Document text:
....................

This post is by Darren Woolley, Founder of TrinityP3. With his background as analytical scientist and creative problem solver, Darren brings unique insights and learnings to the marketing process. He is considered a global thought leader on agency remuneration, search and selection and relationship optimisation.
Okay, perhaps not yours Marc, but when you recently stated that you would like three quarters of your agencies to be creative, it made me reflect on the literally hundreds of agency remuneration deals we have benchmarked, negotiated and managed over the past 18 years and the fact that in every case the agency resources required were directly related to the requirements and expectations of the marketers.
Not just the marketers currently in the marketing department, but also the generations of marketers that have added to the huge amount of complexity within marketing and their marketing departments. Because as you acknowledge, part of the problem Marc is that marketers often expect agencies to mirror or partner with the marketing teams, but it is worse than that.
In the increasingly complex and complicated world of corporate marketing, the number of agency resources required has been increasing for the past three decades and the number of account management people, or project managers as you refer to them, has been multiplying for some very specific reasons.
Interestingly the marketing department causes all of these reasons and the marketing department can directly manage all of them. But they do not. Let me explain.
The creative to account management ratio
In our work with advertisers and marketers on their agency remuneration, one of the important factors we consider is the creative FTE (Full Time Equivalents) to Account Management FTE ratio (C/AM).
Why? Because this provides an indication of the complexity or demands of the client on the agency. Let me explain.
As Michael Farmer discovered in his early projects on scope of work measurement with Ogilvy & Mather in the 1990s, the number of creative personnel to account management personnel was 1.5. (Michael has reported that that this has since dropped to 1 to 1 under client pressure for efficiencies and lower costs).
What this means is that if the creative work required takes one creative person full time to deliver that work then it would typically require 1.5 account management people to manage, administer and co-ordinate the other client, agency and supplier functions to complete the task.
A low C/AM means that there is less administration, management and co-ordination, so more of what Marc Pritchard says he wants. A high C/AM means more administration, management and co-ordination to the creative time spent.
We similarly use this as a measure of complexity and demand. We did call this a measure of account maintenance but some advertisers where offended by being labelled ‘High Maintenance’ so changed it to complexity. But findings go beyond an industry average and start to look at the C/AM by category of advertiser and by individual advertiser to determine a measure of efficiency.
You see, Marc Pritchard is right in saying that a higher level of account management to creative is a sign that the relationship is overly complex and therefore highly demanding of the agency from an administrative and management perspective.
What we found was there is a significant range in the C/AM from 1 to 1, as reported by Michael Farmer, right up to the highest ratio so far of 1 to 7.2. We have excluded relationships, which have had no creative requirements but included relationships where the bulk of the creative work was adaptations of the global creative in regional and local markets.

....................

Stored records:
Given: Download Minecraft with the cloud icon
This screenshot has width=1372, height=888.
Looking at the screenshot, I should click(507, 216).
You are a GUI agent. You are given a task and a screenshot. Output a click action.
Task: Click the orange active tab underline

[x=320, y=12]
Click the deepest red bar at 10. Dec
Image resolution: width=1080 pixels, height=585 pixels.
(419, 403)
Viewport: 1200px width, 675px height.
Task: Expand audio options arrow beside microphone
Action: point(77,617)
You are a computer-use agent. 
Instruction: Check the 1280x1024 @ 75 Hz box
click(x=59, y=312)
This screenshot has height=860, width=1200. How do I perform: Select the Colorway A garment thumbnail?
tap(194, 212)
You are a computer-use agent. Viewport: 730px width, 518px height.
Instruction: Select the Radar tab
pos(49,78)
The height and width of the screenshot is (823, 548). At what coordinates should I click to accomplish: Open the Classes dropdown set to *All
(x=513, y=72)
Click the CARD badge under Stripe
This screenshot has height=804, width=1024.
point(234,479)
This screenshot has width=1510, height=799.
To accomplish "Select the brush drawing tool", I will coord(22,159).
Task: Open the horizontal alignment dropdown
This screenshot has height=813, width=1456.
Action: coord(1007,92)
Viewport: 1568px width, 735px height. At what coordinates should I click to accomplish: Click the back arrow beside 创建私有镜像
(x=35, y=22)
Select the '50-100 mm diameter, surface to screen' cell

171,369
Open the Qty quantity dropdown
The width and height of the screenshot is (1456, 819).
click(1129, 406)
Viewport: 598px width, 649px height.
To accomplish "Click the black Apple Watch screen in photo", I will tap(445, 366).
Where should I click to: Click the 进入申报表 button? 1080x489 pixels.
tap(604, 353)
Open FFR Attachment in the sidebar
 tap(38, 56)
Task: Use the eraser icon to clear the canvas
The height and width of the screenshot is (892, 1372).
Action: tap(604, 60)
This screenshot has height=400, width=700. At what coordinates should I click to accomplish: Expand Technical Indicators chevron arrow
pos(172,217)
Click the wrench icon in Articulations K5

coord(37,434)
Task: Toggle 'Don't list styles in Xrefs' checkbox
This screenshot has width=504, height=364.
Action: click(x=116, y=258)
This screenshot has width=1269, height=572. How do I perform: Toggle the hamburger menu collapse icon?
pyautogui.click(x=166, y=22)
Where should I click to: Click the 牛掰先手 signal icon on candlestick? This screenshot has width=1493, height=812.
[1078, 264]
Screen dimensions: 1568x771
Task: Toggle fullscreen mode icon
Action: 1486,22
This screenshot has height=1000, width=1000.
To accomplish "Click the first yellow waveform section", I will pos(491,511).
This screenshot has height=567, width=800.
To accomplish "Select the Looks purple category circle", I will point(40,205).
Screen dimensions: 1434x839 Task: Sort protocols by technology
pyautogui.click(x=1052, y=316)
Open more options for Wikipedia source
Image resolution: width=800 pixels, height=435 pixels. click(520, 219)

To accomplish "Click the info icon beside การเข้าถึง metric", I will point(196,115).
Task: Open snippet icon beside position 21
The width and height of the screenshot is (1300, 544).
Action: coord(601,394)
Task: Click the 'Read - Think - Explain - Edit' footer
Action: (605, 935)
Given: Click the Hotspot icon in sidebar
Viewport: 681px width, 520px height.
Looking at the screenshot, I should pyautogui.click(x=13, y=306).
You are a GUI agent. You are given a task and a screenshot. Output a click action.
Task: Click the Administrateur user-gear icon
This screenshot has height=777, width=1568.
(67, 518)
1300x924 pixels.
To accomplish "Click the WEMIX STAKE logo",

....................

Exercise goal: Translate this sentence from the post on agency staffing ratios into Spanish: "A low C/AM means that there is less administration, management and co-ordination, so more of what Marc Pritchard says he wants."

Complete answer: Un C/AM bajo significa que hay menos administración, gestión y coordinación, es decir, más de lo que Marc Pritchard dice que quiere.